À l’inverse, l’âge de la tragédie classique se passionnait par comparaison fort peu pour les savants. En 1681, Denis Papin perfectionne jusqu’à les rendre décisifs les travaux sur la vapeur de quelques devanciers. Il n’en décède pas moins parfaitement inconnu à Londres, dans une misère sinistre, à une date incertaine entre 1710 et 1714. Son existence ne concerne personne. Il vient pourtant de fournir à l’humanité l’une des découvertes les plus importantes de toute son histoire. Trois-cent-quatre-vingt-six ans plus tard, les universités américaines, la sacro-sainte recherche de pointe s’arracheraient à grands frais une intelligence aussi inventive. Une qualité, un don ne valent leur prix qu’à condition de trouver des utilisateurs.
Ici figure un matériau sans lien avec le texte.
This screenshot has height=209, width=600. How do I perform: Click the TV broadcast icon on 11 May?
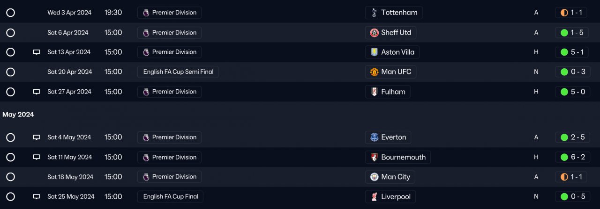pyautogui.click(x=37, y=158)
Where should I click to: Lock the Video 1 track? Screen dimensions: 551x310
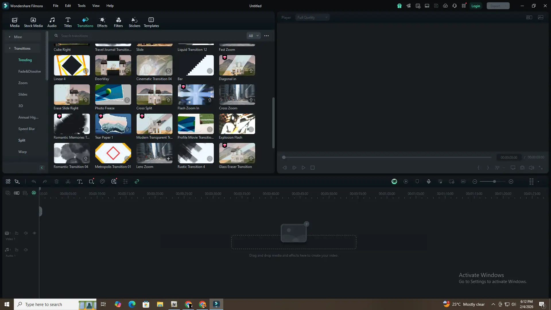(x=17, y=233)

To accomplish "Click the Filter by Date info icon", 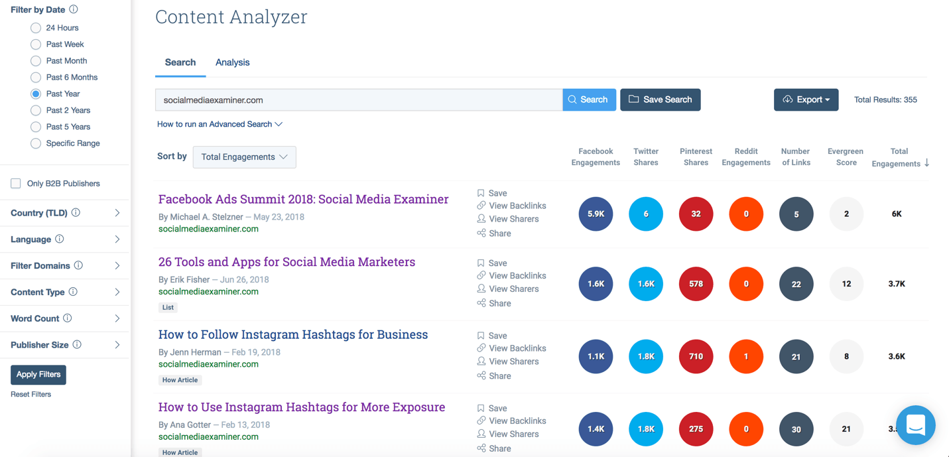I will pos(74,9).
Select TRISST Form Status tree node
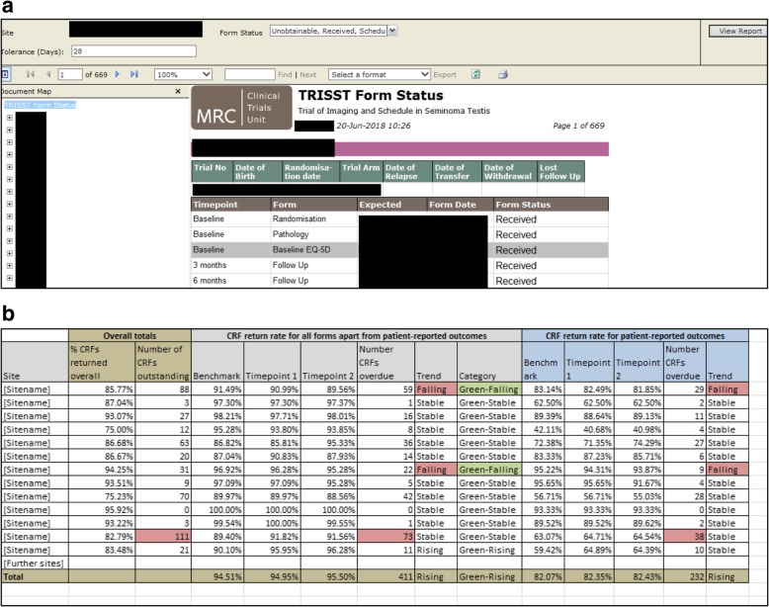This screenshot has height=607, width=769. 40,105
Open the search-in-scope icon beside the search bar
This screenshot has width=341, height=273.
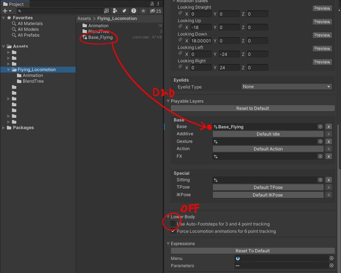tap(106, 11)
Sans bras pour sa culture, une excellente terre demeure en friche ou produit seulement d’épais ronciers.

Dans notre temps où l’intérêt positif immédiat l’emporte sur toutes autres considérations, voici au moins tout spécialiste à-peu-près sérieux sûr de découvrir un emploi. Non sans d’immenses dégâts pour les autres. Cette domination de la technique sur les sentiments, du positif sur l’impalpable, des certitudes sur l’intuition, de la matière sur l’esprit instaure le règne métallique de l’utilitaire. Elle broie le philosophe, humilie le poète, marginalise le serviteur consciencieux du savoir gratuit, esclavagise l’indispensable défenseur de la réflexion désintéressée.

Avec des dégâts sociaux immenses. Enfermés vingt-quatre heures sur vingt-quatre dans l’univers clos de l’esprit pratique, les nouveaux maîtres sortis des statistiques confondent décidément le gouvernement des hommes avec l’administration des choses, selon la formule célèbre de Saint-Simon. Par principe, aucune révolte ne sort jamais de leurs calculs. Ainsi vit-on nos urbanistes impeccables enfermer dans de vastes ensembles la matière vivante, aimante et souffrante des ouvriers, des immigrés, selon d’exactes analyses financières, avec des évaluations des prix du béton au kilo près. Avec de 1960 à 1980 environ, les études, les compliments d’une armada de sociologues, psychologues sociaux, et autres techniciens dans leur genre. Puis les banlieues flambèrent. Les politiciens de profession croient répondre à ce vaste déséquilibre quand ils prononcent le mot « culture ». Il ne signifie rien dans leur bouche car le superficiel ne comprend jamais l’essentiel.